Hey, Sky Fans! Happy Friday! What a busy week, but the hummos, with favas this time, is done, the bagels are bagelling, the tidy outline of a book I’m working on will be done by the time the kids get home, and the beer is in the icebox. I hope, if your week has been busy, too, you’ve got a great weekend ahead.
Speaking of the weekend, tonight, Friday, catch the Moon in a nice, almost straight line with the giant yellow planet Saturn to its right, and then the giant red star Antares a little lower and to Saturn’s right. If you continue to the right, you’ll come to the giant stripey planet, Jupiter, brightening the high southwest skies after dark.
But wait, there’s more! The Full Buck Moon, sometimes, also, the Full Thunder Moon, will be in your sky this weekend, though farther from Saturn. I hedge a little here with good reason, I hope. The actual moment of fulloscitude, when that Sun-Earth-Moon line is straight as a pin and the Moon is at opposition, directly opposite the Sun in the sky, is at 4:07 UTC Sunday, July 9. So, depending on where you are, the exact timing of when you’ll see the full Moon will vary based on that.
Here in the US, 4:07 UTC Sunday translates to 12:07 AM Eastern, 11:07 PM Saturday, July 8, Central, 10:07 Mountain, and 9:07 Pacific. Effectively for the whole US we’re talking about Saturday night. If you’re awake and not doing other things, you can look out at the sky at the right moment, point, and say “Yep.”

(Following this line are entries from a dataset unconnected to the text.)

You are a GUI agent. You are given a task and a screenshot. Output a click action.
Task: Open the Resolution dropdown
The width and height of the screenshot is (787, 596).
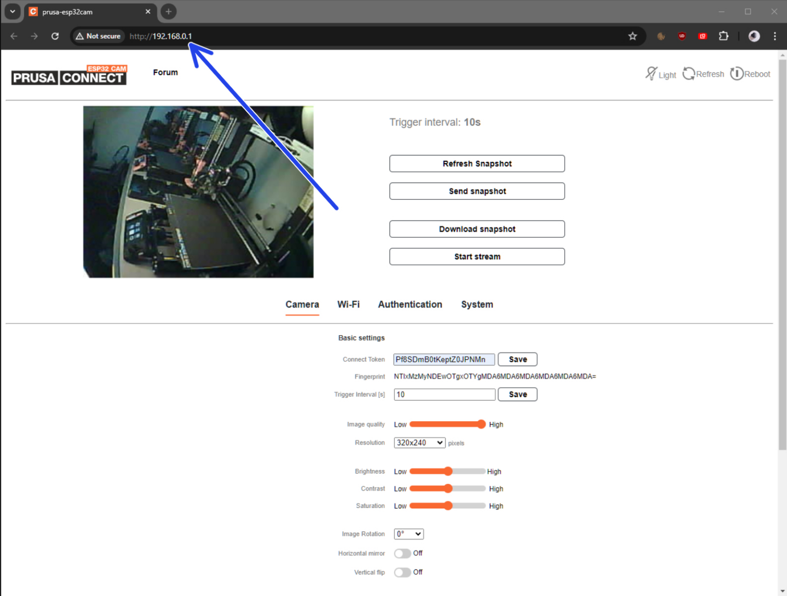(419, 442)
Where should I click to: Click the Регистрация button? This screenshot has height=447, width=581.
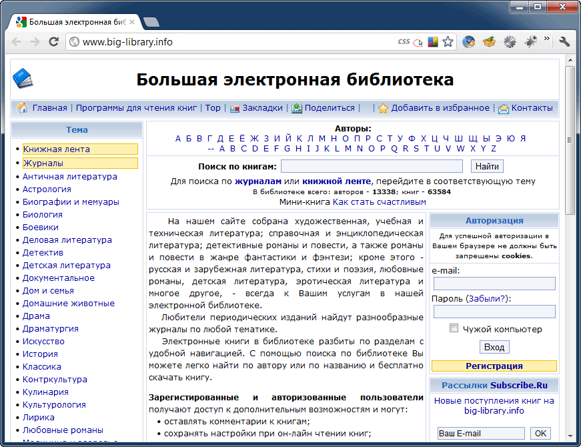[494, 366]
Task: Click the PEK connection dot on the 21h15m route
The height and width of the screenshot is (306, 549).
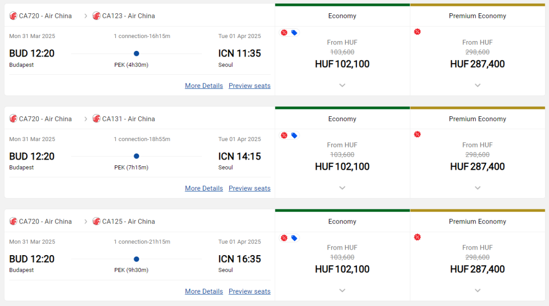Action: pyautogui.click(x=136, y=259)
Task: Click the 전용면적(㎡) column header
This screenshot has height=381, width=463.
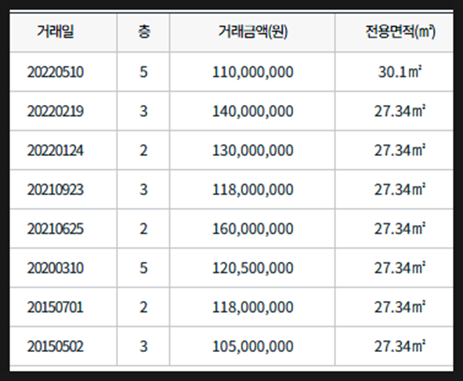Action: [395, 32]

Not to minimize what’s going on, but things in space don’t usually happen very fast on a human time scale. The world will see the Moon as pretty close to full Saturday and Sunday nights. After that the Moon will round the corner and start heading back in toward the new Moon.
This particular full Moon is kind of an interesting one. First, it’s the last full Moon before the anniversary of our old friends Neil Armstrong and Buzz Aldrin cutting the Eagle’s engines at tranquility base. They became the first people ever to walk on another world 48 years ago this month.
Also, these summer full Moons are really interesting. Taken on their own, it’s just another full Moon. Wonderful enough, but easy to take for granted. In the context of the greater pattern of the solar system, you can really start to see the seasonal shifts we experience every day.
Full Moons rise at sunset and set at sunrise, which means they mirror the Sun. Since the daylight hours are at their longest now, though, admittedly, they’re shrinking, that gives less time for July’s full Moon to be in the sky. The longer the Sun is up, as it is in summer, the shorter the amount of time the Moon is up. In fact in the northern hemisphere, June’s and July’s full Moons spends the least time above the horizon of all full Moons. What’s more, with the Sun sailing so high up in the sky these days, our view of the Moon keeps it relatively low and toward the south in the sky all night.
In winter, like it is now in the southern hemisphere, the days are short. So, for those people, this full Moon will be up much longer, and arc much higher overhead.
If you can, grab a look, and try to imagine the bigger picture of it all. You really can start to piece it all together.
Have a great weekend, everyone. Thanks for stopping by, and clear skies!